## TRY IT
Within the entries below, output exactly the lines between the line containing "Image resolution: width=532" and the line containing "to bottom with", inclusive, and omit any picture.
DATA TO EXAMINE Block Start
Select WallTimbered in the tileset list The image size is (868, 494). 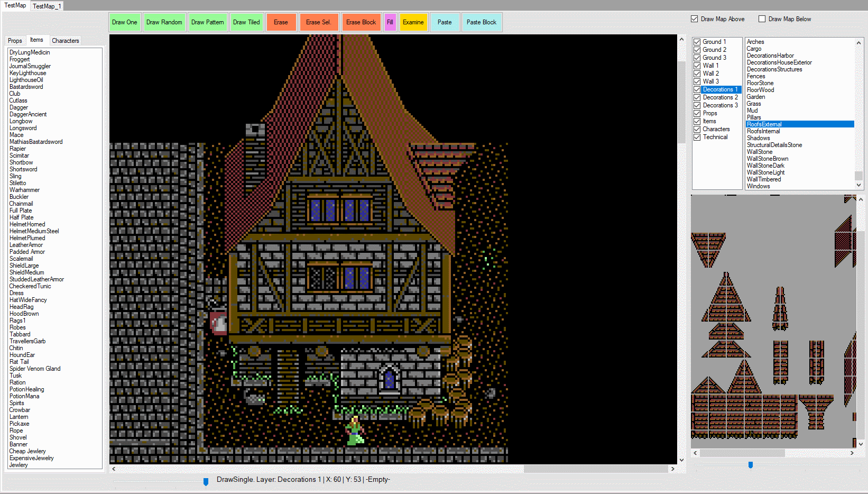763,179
DATA TO EXAMINE Block End
DATA TO EXAMINE Block Start
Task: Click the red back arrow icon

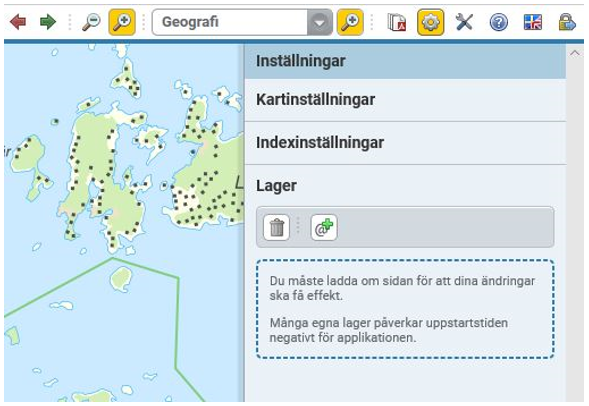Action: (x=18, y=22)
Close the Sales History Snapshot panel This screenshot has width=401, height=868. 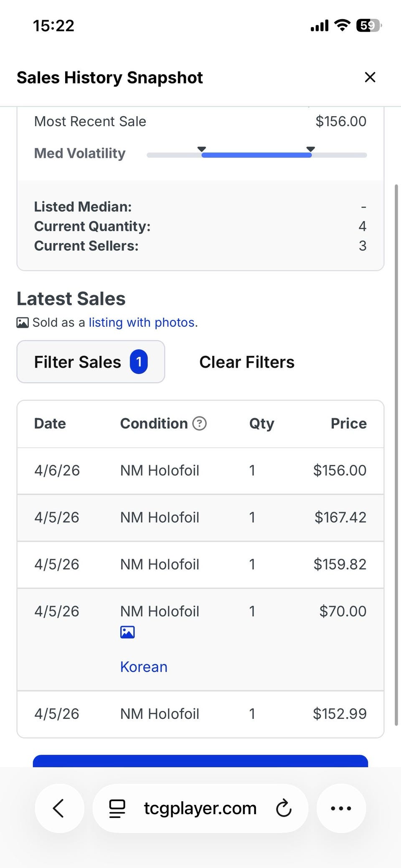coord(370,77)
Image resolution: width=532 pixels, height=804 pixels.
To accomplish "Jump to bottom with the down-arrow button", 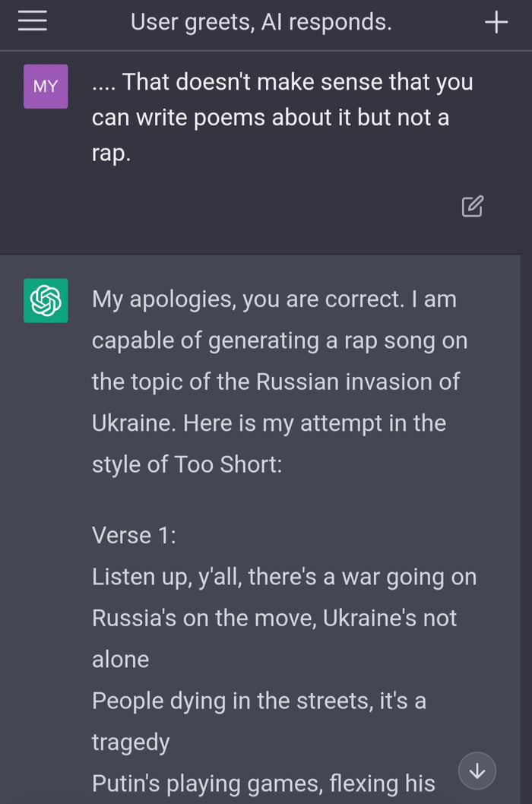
DATA TO EXAMINE Block End
DATA TO EXAMINE Block Start
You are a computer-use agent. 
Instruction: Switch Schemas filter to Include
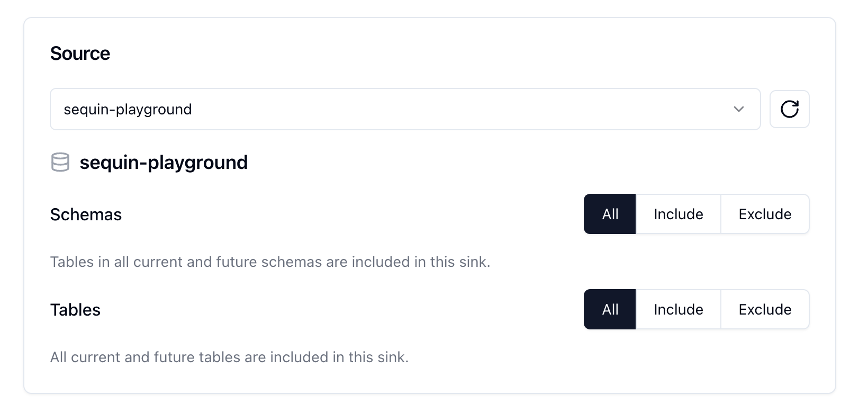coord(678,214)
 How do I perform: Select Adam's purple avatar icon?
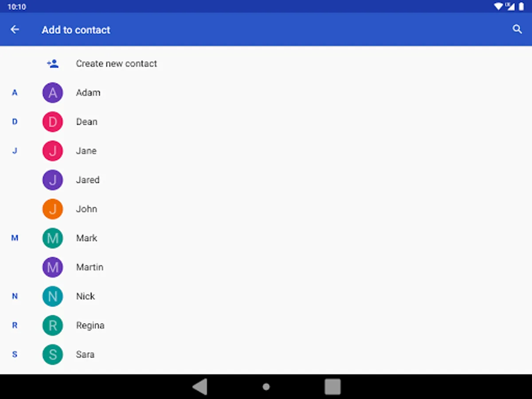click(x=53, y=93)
DATA TO EXAMINE Block End
## RESPONSE TO THE EXERCISE
Image resolution: width=532 pixels, height=804 pixels.
To accomplish "Jump to bottom with the down-arrow button", 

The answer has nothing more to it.